De la CENI à la DGE ; La République entre lumières perdues et spectres retrouvés.
Il est des temps où la République chancelle, non sous le tumulte des armes, mais dans le silence feutré des décrets, là où l’ordre juridique se trouve travesti par la commodité politique. Hélas ! La Guinée, naguère chantre d’une gouvernance souveraine et populaire, semble aujourd’hui fléchir sous le poids d’une résurgence : celle du modèle froid, autoritaire, centralisateur le fameux koudeïsme du général Conté, cet art politique où la volonté du prince se substituait à la voix du peuple.
Or, que faisons-nous de ces dignes serviteurs de l’État ?
Ces cadres permanents de la Commission Électorale Nationale Indépendante, liés par contrat, dévoués corps et âme à l’édifice républicain, sont-ils donc appelés à l’oubli, à l’ingratitude ? Le lien juridique qui les unit à l’État n’est point frivole. En les écartant sans forme de procès, ne trahissons-nous pas l’idéal de continuité administrative et l’esprit même de la justice ?

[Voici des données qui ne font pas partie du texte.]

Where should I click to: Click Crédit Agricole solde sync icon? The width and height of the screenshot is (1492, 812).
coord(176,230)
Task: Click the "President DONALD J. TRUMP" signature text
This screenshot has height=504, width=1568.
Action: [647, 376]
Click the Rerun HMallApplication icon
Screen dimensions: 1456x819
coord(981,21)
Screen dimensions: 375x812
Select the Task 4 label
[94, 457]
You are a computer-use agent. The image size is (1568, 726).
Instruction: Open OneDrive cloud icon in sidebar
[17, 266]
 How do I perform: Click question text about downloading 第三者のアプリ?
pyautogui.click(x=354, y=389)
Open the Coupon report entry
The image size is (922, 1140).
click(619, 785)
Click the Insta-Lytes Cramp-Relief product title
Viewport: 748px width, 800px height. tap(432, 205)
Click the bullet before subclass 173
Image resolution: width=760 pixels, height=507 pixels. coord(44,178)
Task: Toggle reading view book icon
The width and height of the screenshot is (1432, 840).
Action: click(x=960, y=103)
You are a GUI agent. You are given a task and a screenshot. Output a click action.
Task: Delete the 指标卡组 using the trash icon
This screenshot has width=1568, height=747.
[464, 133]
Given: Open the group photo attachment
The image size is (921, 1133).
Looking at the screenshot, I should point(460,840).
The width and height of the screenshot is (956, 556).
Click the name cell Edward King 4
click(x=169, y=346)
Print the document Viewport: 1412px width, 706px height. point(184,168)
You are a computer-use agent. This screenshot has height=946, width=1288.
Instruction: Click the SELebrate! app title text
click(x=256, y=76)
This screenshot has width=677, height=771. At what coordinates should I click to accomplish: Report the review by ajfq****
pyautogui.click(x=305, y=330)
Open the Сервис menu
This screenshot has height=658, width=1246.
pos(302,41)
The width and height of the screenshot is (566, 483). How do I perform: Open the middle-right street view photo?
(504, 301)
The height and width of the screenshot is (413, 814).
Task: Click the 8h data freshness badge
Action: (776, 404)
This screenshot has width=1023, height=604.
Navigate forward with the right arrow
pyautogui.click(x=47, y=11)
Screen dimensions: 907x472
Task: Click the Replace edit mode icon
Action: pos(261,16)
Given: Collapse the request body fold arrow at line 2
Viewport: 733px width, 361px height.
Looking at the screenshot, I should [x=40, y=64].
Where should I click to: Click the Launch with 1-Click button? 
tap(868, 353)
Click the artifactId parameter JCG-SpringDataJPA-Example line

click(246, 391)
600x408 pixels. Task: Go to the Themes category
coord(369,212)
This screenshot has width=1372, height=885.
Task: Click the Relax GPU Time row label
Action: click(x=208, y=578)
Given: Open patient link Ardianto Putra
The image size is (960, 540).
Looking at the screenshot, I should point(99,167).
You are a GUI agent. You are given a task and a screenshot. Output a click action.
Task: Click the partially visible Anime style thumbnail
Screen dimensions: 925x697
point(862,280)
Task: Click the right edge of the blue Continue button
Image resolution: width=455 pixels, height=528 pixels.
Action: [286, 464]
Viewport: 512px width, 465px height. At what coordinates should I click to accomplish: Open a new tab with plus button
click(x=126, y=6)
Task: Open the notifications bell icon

Néanmoins, la loi est claire, et son verbe impérieux.
La Constitution du 22 mars 2020, en son article 135, érige la CENI en institution indépendante, dépositaire de la sincérité du suffrage. L’article 136, dans sa noble rigueur, prévoit une loi organique pour garantir l’autonomie de ladite institution. Et voilà que l’on voudrait, par un décret ordinaire, remettre en cause une architecture consacrée par le constituant lui-même ?
La Charte de la Transition socle actuel de la légalité en ses articles 46 et 65, réitère avec solennité l’obligation d’impartialité de l’administration et le respect des instruments internationaux, notamment ceux qui consacrent la neutralité des organes électoraux.
Quant au Code électoral, il résonne sans équivoque : la CENI est seule habilitée à conduire les opérations électorales, depuis leur conception jusqu’à leur proclamation.
Pourtant, surgit ce décret du 13 juin 2025.
Par ce décret, est instituée une Direction Générale des Élections entité nouvelle, sans fondement organique, sans validation législative, sans souffle populaire. Ô paradoxe ! Comment se peut-il qu’un simple décret vienne ainsi éclipser une institution née d’un acte fondamental ? Un décret n’a point vocation à détrôner la Constitution : il est un valet, non un maître.
Que cache donc ce retour déguisé ?
Ce décret réveille des souvenirs : celui d’un temps où l’administration, toute-puissante, faisait main basse sur les urnes, où les jeux étaient faits d’avance. Faut-il voir là une réplique contemporaine du koudeïsme, sous des atours nouveaux mais au fond semblables ? Le peuple n’est point dupe. Il voit, il entend, il se souvient.
Et que dire de l’avant-projet constitutionnel ?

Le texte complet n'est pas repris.